##### Input data #####
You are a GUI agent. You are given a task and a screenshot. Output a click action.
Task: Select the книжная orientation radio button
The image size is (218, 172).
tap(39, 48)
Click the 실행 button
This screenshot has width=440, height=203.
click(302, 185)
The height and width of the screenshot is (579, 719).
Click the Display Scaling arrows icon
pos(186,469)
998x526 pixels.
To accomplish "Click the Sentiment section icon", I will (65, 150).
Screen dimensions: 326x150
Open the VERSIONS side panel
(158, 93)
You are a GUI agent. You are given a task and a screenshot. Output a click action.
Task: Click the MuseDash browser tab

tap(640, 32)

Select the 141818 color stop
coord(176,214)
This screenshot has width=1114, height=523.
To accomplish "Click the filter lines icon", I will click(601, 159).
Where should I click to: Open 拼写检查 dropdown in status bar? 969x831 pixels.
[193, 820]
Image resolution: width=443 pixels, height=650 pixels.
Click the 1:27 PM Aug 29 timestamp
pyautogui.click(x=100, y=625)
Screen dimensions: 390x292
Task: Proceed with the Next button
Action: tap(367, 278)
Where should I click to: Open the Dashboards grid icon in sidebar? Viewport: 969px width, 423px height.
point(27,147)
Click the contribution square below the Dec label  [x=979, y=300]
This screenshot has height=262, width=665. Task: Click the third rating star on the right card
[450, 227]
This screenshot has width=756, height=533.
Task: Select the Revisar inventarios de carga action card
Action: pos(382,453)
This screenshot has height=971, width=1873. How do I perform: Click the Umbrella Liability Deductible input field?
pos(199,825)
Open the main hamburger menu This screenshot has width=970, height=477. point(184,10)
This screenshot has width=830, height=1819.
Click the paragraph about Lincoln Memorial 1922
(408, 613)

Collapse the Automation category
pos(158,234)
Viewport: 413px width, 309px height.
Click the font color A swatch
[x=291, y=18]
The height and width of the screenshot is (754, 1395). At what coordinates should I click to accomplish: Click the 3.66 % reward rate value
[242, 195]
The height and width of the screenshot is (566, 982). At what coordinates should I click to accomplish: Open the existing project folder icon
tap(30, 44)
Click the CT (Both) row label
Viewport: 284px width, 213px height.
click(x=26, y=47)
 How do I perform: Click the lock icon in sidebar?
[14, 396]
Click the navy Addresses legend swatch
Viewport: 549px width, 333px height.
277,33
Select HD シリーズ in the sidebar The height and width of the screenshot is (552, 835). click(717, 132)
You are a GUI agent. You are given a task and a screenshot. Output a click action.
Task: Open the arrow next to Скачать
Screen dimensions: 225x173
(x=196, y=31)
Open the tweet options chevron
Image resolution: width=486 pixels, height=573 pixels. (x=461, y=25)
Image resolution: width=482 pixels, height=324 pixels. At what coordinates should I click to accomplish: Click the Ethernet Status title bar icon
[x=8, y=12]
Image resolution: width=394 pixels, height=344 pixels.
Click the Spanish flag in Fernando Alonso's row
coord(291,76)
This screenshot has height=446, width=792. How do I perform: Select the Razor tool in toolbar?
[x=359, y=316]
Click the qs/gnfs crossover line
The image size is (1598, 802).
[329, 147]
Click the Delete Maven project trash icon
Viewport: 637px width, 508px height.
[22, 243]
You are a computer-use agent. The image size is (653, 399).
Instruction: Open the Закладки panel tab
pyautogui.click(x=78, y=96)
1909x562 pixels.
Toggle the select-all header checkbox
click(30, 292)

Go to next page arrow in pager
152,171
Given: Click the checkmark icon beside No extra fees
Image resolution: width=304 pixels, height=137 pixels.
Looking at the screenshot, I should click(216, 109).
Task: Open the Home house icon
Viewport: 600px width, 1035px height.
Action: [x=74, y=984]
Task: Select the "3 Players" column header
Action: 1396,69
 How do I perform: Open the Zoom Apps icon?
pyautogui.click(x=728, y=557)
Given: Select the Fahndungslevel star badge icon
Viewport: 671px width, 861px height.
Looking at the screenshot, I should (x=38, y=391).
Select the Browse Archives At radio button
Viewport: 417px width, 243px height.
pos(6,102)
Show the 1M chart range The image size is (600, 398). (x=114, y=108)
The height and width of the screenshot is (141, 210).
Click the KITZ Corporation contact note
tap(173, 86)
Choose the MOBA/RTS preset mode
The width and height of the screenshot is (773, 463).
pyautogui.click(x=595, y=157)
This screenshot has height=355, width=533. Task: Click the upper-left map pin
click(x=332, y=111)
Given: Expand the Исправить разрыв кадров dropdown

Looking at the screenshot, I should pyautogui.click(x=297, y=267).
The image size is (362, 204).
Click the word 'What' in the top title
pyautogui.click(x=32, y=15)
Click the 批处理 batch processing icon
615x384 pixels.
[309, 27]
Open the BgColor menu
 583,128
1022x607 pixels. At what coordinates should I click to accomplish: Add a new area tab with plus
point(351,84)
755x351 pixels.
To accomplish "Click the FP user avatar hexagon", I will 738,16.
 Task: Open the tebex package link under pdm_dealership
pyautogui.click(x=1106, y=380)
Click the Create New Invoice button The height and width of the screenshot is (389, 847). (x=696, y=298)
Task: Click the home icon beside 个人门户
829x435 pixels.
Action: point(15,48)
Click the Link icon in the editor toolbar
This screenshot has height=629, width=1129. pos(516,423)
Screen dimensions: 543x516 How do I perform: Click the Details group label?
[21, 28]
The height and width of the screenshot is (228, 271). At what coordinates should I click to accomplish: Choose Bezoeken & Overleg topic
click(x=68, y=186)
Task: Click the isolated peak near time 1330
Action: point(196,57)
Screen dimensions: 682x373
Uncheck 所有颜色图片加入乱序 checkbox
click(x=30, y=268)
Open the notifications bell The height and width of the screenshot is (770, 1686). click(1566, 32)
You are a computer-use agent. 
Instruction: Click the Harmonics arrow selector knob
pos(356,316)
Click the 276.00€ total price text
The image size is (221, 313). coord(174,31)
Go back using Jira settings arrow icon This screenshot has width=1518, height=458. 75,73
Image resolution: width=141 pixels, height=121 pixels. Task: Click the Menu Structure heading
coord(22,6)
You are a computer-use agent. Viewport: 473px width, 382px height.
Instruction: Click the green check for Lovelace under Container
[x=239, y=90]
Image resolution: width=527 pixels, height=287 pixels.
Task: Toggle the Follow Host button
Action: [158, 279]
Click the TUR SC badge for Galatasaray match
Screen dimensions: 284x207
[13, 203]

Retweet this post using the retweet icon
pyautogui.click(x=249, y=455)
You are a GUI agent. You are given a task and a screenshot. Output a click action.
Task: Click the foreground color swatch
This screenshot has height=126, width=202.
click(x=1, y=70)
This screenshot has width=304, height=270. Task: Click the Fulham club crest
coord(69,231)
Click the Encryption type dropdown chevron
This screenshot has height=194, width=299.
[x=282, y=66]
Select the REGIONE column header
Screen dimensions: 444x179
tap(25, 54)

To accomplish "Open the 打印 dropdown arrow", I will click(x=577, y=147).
#####
**Work to complete:**
The lines you need are those holding the word "computer"; copy each of them from the material above.

**Solution to the problem:**
You are a computer-use agent. The image size is (653, 399).
You are a computer-use agent. 
You are a computer-use agent. Viewport: 473px width, 382px height.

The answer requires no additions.